Put the items from the start through the line containing "point(321,251)" into a numbered list, leaving out blank lines.
'''
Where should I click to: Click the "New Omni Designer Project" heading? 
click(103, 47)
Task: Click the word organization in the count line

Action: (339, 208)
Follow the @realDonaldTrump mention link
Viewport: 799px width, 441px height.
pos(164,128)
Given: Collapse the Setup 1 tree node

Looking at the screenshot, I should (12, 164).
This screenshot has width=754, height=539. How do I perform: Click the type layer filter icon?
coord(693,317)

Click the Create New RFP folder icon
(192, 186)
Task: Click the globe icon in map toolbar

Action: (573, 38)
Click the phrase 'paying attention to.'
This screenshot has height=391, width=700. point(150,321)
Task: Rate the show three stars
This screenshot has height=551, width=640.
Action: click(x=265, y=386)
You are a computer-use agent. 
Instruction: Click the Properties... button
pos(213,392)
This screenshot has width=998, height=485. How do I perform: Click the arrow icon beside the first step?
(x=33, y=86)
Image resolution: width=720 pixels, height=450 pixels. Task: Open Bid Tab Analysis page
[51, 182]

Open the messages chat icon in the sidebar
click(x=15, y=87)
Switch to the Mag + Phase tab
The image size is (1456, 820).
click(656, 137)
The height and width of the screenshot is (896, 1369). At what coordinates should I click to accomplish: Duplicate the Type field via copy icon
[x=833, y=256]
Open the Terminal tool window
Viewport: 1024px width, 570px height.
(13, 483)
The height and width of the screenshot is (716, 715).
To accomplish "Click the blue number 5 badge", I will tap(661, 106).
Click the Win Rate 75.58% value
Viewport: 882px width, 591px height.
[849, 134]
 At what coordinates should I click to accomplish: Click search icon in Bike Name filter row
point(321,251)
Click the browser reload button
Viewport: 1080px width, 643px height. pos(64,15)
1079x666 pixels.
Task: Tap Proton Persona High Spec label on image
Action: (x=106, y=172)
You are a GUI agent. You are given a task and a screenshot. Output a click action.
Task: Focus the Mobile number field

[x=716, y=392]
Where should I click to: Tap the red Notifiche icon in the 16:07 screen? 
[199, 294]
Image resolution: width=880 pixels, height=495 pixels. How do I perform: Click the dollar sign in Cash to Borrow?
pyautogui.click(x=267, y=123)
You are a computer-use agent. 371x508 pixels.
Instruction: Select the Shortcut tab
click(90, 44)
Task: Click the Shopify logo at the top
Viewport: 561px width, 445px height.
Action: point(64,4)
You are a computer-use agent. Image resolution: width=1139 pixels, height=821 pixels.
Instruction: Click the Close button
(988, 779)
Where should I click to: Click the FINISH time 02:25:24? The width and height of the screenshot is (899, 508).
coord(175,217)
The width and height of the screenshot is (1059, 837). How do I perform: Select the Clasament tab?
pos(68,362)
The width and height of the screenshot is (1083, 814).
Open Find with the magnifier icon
'''
→ Exercise solution
1. Where should I click to: Click the "New Omni Designer Project" heading? 
2. click(103, 47)
3. Task: Click the word organization in the count line
4. Action: (339, 208)
5. Follow the @realDonaldTrump mention link
6. Viewport: 799px width, 441px height.
7. pos(164,128)
8. Given: Collapse the Setup 1 tree node
9. Looking at the screenshot, I should (12, 164).
10. This screenshot has width=754, height=539. How do I perform: Click the type layer filter icon?
11. coord(693,317)
12. Click the Create New RFP folder icon
13. (192, 186)
14. Task: Click the globe icon in map toolbar
15. Action: (573, 38)
16. Click the phrase 'paying attention to.'
17. This screenshot has height=391, width=700. point(150,321)
18. Task: Rate the show three stars
19. This screenshot has height=551, width=640.
20. Action: click(x=265, y=386)
21. You are a computer-use agent. 
22. Instruction: Click the Properties... button
23. pos(213,392)
24. This screenshot has width=998, height=485. How do I perform: Click the arrow icon beside the first step?
25. (x=33, y=86)
26. Image resolution: width=720 pixels, height=450 pixels. Task: Open Bid Tab Analysis page
27. [51, 182]
28. Open the messages chat icon in the sidebar
29. click(x=15, y=87)
30. Switch to the Mag + Phase tab
31. The image size is (1456, 820).
32. click(656, 137)
33. The height and width of the screenshot is (896, 1369). At what coordinates should I click to accomplish: Duplicate the Type field via copy icon
34. [x=833, y=256]
35. Open the Terminal tool window
36. Viewport: 1024px width, 570px height.
37. (13, 483)
38. The height and width of the screenshot is (716, 715).
39. To accomplish "Click the blue number 5 badge", I will tap(661, 106).
40. Click the Win Rate 75.58% value
41. Viewport: 882px width, 591px height.
42. [849, 134]
43.  At what coordinates should I click to accomplish: Click search icon in Bike Name filter row
44. point(321,251)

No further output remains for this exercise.